Foxhole

That was when it came. After he twitched.

The sky was that turquoise arc. More like a bubble than an arc. Small, as if distant and rising. Rising away.

Grass silhouettes dangled over the edge, in. The roots exposed in places tasted sweet. They crunched a little.

It was after he flinched.

As if sensing what was to come, as animals sense the rain. As if light not only comes before sound, but another sense comes before light. As if the sense of dying is quicker than the word. Perhaps he solved a conundrum then, about thought before words, ideas before language. Philosophers say they are conjoint. I don’t think Berry thought that any more. Where he was going. Perhaps they’d ask him when he got there. The dead philosophers, I mean.

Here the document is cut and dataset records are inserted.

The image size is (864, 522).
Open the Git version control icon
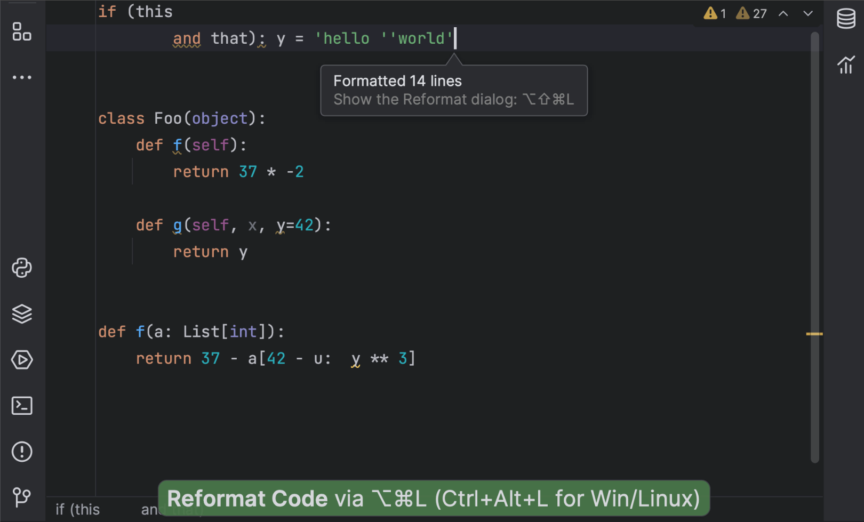tap(22, 497)

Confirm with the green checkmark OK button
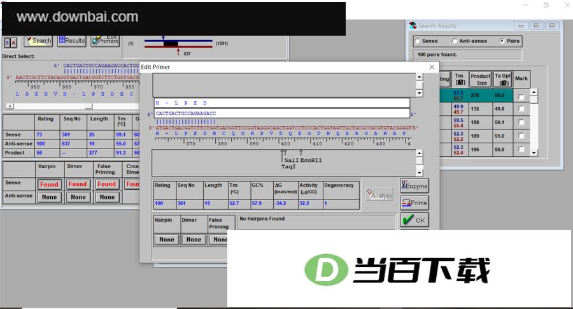pos(414,220)
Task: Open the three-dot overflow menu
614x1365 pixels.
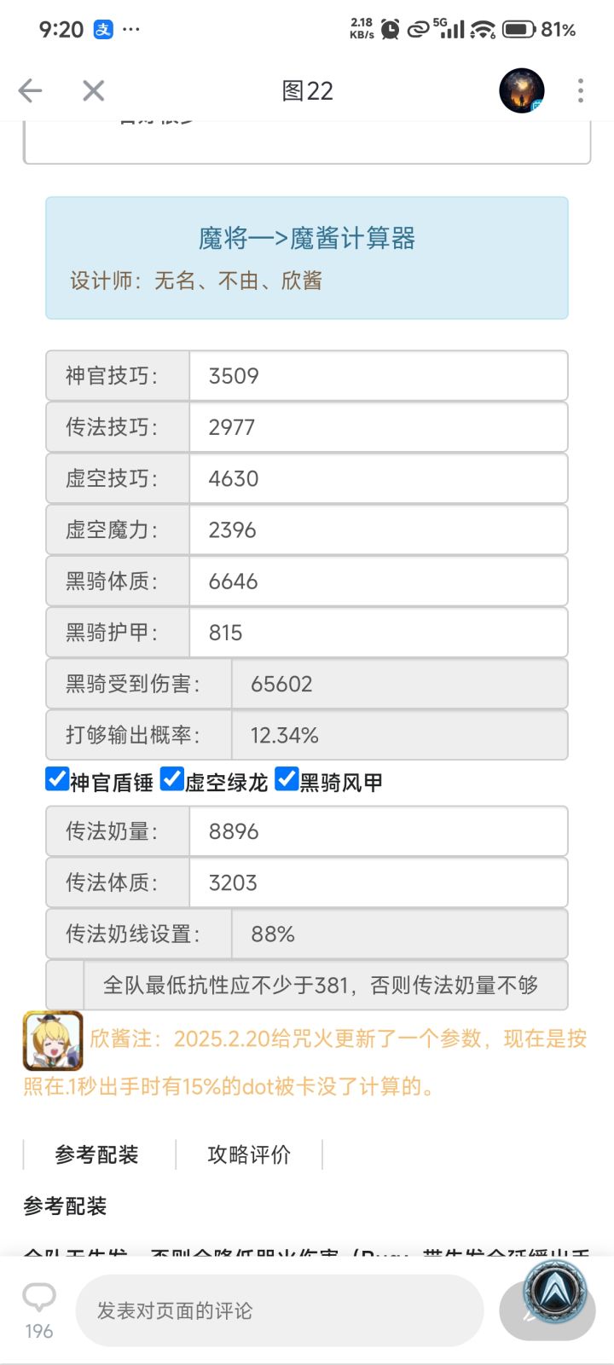Action: click(581, 90)
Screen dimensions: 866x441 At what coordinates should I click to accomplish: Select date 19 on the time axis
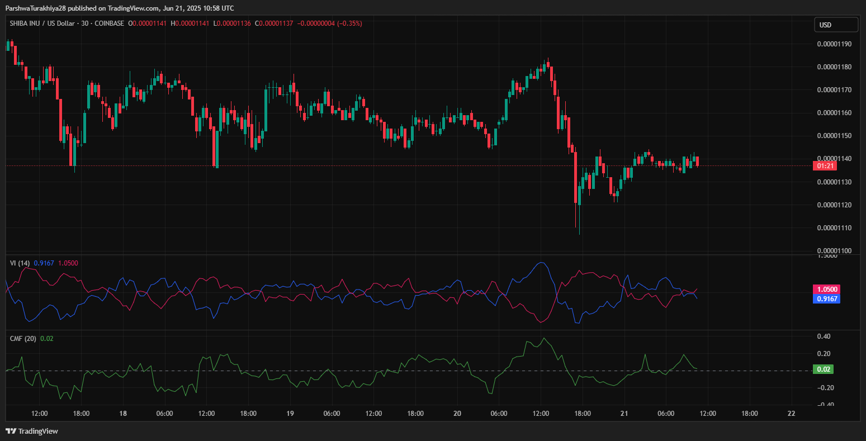pos(290,414)
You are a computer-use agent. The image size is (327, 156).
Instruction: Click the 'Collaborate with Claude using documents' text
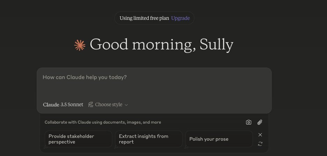[103, 122]
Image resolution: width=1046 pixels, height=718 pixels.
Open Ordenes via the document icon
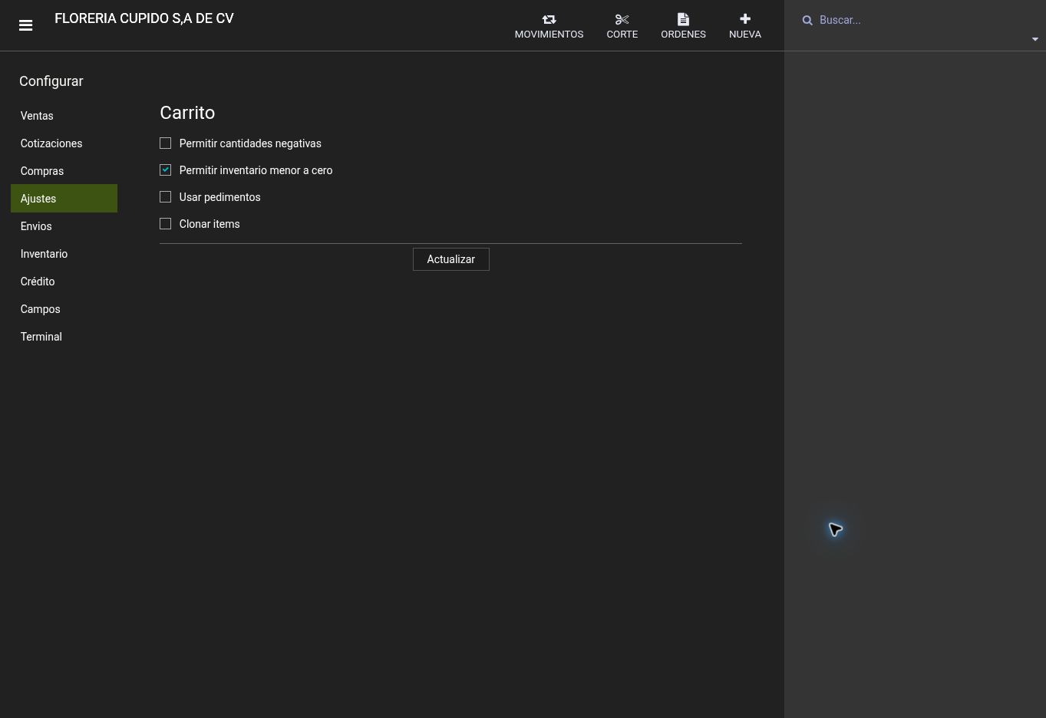(683, 19)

The sky had been that turquoise bubble, rising away as if floating, when the spray of earth sped across.

Someone had targeted our spot. Do I blame someone?

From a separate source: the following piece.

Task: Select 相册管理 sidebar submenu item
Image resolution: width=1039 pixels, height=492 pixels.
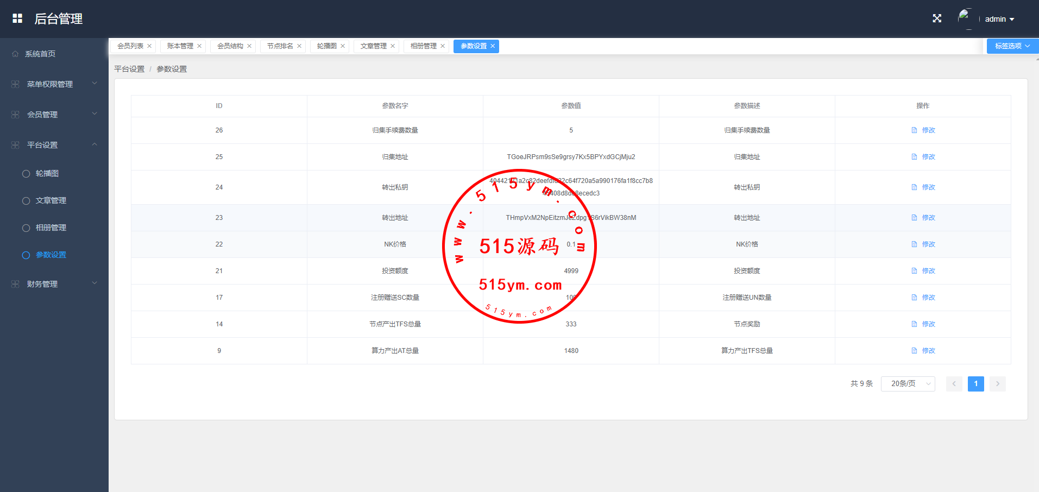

That’s what I wrote to his Belinda. Don’t blame someone. We were doing our jobs, he his. We were doing the same thing.

It’s a nice name, Belinda. I sent her the ring.

And are all the edges of the world thus guarded, by men surmising in little holes, and finding out?

In the market last week Berry and I traded for beans. The children laughing around skirts. We spent half an hour arguing. We left and returned three times. Got them in the end. We gave them next to nothing, when you think of it. Then the Governor’s helicopter’s shadow passed across smiling children.

“If it were a plane the exhaust would be a plume of opiate,” says Berry.

Berry says the Colonel is pushing a mule up a mountain when he haggles with them to stop growing poppy.

We gave them cigarette papers, a badge and three batteries.

It was because the Colonel couldn’t haggle that we were there, in our hole, under the turquoise bubble. Perhaps the face of God is thus, so transparent it cannot be seen. That was the colour of the sky.

If I’m honest, he was flinching a lot. Perhaps it was just a fever.

When the sound died I acted dead. Eventually the feet came, and they were ours. They lifted us out.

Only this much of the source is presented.